What you are asked to do: Nothing in the data may be altered; restate all of it exactly.

================

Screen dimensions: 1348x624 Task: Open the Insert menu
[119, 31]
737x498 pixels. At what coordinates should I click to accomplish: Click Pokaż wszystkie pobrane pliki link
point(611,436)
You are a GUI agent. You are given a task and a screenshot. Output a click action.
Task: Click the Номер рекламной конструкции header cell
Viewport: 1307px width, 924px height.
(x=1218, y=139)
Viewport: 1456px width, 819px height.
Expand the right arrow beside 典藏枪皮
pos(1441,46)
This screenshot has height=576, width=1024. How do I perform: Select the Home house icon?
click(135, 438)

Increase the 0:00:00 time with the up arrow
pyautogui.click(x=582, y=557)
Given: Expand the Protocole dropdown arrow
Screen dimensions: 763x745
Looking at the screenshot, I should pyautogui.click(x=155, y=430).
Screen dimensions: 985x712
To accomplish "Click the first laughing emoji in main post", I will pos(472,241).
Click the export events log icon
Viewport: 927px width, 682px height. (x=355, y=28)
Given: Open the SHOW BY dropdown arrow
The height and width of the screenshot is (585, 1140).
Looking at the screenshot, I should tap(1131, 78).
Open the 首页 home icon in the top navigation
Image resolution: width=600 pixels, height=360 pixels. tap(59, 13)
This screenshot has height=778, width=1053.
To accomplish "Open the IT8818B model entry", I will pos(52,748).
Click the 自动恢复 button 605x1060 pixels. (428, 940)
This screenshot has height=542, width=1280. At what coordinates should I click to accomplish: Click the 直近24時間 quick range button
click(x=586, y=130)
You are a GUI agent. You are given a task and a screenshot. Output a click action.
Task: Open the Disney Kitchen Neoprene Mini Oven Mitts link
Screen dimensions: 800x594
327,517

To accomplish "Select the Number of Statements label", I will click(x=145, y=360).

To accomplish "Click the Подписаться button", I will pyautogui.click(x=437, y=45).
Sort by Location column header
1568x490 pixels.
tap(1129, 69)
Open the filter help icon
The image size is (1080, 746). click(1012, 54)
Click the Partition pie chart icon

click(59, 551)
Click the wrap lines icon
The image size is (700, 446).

================

Task response:
Screen dimensions: 1348x624 Task: Open the Insert menu
[119, 31]
737x498 pixels. At what coordinates should I click to accomplish: Click Pokaż wszystkie pobrane pliki link
point(611,436)
You are a GUI agent. You are given a task and a screenshot. Output a click action.
Task: Click the Номер рекламной конструкции header cell
Viewport: 1307px width, 924px height.
(x=1218, y=139)
Viewport: 1456px width, 819px height.
Expand the right arrow beside 典藏枪皮
pos(1441,46)
This screenshot has height=576, width=1024. How do I perform: Select the Home house icon?
click(135, 438)

Increase the 0:00:00 time with the up arrow
pyautogui.click(x=582, y=557)
Given: Expand the Protocole dropdown arrow
Screen dimensions: 763x745
Looking at the screenshot, I should pyautogui.click(x=155, y=430).
Screen dimensions: 985x712
To accomplish "Click the first laughing emoji in main post", I will pos(472,241).
Click the export events log icon
Viewport: 927px width, 682px height. (x=355, y=28)
Given: Open the SHOW BY dropdown arrow
The height and width of the screenshot is (585, 1140).
Looking at the screenshot, I should tap(1131, 78).
Open the 首页 home icon in the top navigation
Image resolution: width=600 pixels, height=360 pixels. tap(59, 13)
This screenshot has height=778, width=1053.
To accomplish "Open the IT8818B model entry", I will pos(52,748).
Click the 自动恢复 button 605x1060 pixels. (428, 940)
This screenshot has height=542, width=1280. At what coordinates should I click to accomplish: Click the 直近24時間 quick range button
click(x=586, y=130)
You are a GUI agent. You are given a task and a screenshot. Output a click action.
Task: Open the Disney Kitchen Neoprene Mini Oven Mitts link
Screen dimensions: 800x594
327,517

To accomplish "Select the Number of Statements label", I will click(x=145, y=360).

To accomplish "Click the Подписаться button", I will pyautogui.click(x=437, y=45).
Sort by Location column header
1568x490 pixels.
tap(1129, 69)
Open the filter help icon
The image size is (1080, 746). click(1012, 54)
Click the Partition pie chart icon

click(59, 551)
Click the wrap lines icon
The image size is (700, 446).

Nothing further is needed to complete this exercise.